Enfant, on disait que j’étais belle comme une rose. Heureusement je n’étais pas aussi fragile ! J’aimais jouer au chevalier loyal avec mes frères qui devenaient, à tour de rôle, le cheval fier sur le dos duquel je grimpais. C’était alors un véritable chaos de rires et de cris enfantins. Je partageais ma vie avec mon autre passion : la géométrie. J’adorais passer des heures dans la bibliothèque, à tracer des idéogrammes compliqués dont moi seule savait la signification.
En grandissant, j’ai arrêté de jouer à la guerre. Mes frères, tous plus âgés, sont peu à peu partis de la maison et je me suis retrouvée seule. Je me suis mise à explorer le jardin et le petit bosquet derrière la maison. J’ai découvert une vie animale riche et inconnue, que je n’avais pas vu jusqu’alors. Un blaireau et un renard brun vivaient dans la haie, tandis qu’une chouette blanche s’était attachée au grand hêtre, près du vieux puits. Et j’ai commencé à danser…
Je dansais, au son des guitares et des tambours qui résonnaient dans ma tête ; je dansais entre les divans et les sofas de coton de mon alcôve ; je dansais dans le potager, entre les artichauts et les aubergines, sous le ciel d’azur du soleil au zénith. Je dansais tout azimut… C’est alors que je rencontrai l’amiral, un jour qu’il s’agaçait des fanfaronnades du cordonnier dans son magasin. Entre nous l’alchimie fut immédiate. Nous nous retrouvions régulièrement pour parler de notre passion commune : les mathématiques. Il m’initia à l’algèbre, à la chimie des chiffres et du zéro. Nous passions nos après-midi à discuter en sirotant, lui du café sans sucre, moi une limonade parfumée à l’orange ou à l’abricot que j’aimais à rehausser d’une pointe de safran ou de cumin et que je préparais dans une belle carafe autrefois dévolue à l’alcool.

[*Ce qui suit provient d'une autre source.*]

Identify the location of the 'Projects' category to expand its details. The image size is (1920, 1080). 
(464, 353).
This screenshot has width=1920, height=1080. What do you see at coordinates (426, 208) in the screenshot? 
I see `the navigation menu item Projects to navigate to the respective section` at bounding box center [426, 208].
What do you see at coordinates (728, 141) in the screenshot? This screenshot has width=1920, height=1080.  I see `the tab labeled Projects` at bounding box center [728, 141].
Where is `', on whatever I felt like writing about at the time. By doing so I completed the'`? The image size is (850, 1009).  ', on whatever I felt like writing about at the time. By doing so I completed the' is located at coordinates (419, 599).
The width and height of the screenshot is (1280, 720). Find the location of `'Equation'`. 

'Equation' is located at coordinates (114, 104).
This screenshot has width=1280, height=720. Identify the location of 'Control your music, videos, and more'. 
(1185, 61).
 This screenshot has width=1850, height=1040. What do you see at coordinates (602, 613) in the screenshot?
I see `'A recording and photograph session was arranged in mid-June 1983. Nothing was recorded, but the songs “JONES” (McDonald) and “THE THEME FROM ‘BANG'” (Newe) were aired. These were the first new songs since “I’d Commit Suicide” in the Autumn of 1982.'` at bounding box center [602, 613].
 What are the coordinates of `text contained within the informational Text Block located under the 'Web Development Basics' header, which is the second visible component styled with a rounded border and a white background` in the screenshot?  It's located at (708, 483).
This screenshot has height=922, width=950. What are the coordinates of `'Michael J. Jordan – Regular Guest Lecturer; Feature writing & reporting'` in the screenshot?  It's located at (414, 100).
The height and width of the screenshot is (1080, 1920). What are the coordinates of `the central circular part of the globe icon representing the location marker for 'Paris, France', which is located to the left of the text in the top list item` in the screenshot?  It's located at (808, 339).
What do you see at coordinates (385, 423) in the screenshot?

Les mandolines et les violons remplacèrent les guitares et tambours de ma jeunesse, tandis que mes sentiments pour l’amiral grandissaient. Ce n’était de ma part, ni un caprice, ni une bagatelle. Je m’éloignais de la villa familiale pour prendre un appartement dans lequel vivre notre amour librement. Il était devenu ma boussole. Et puis la guerre éclata… Mon bel amiral me quitta, la moustache frémissante à l’idée de sentir bientôt l’odeur de la poudre et du canon. Lui et ses soldats furent chargés du siège d’une puissante citadelle, protégée par une cavalerie féroce. Une suit, la sentinelle donna l’alerte et les bombes tombèrent sur le navire. Aucun homme n’en réchappa.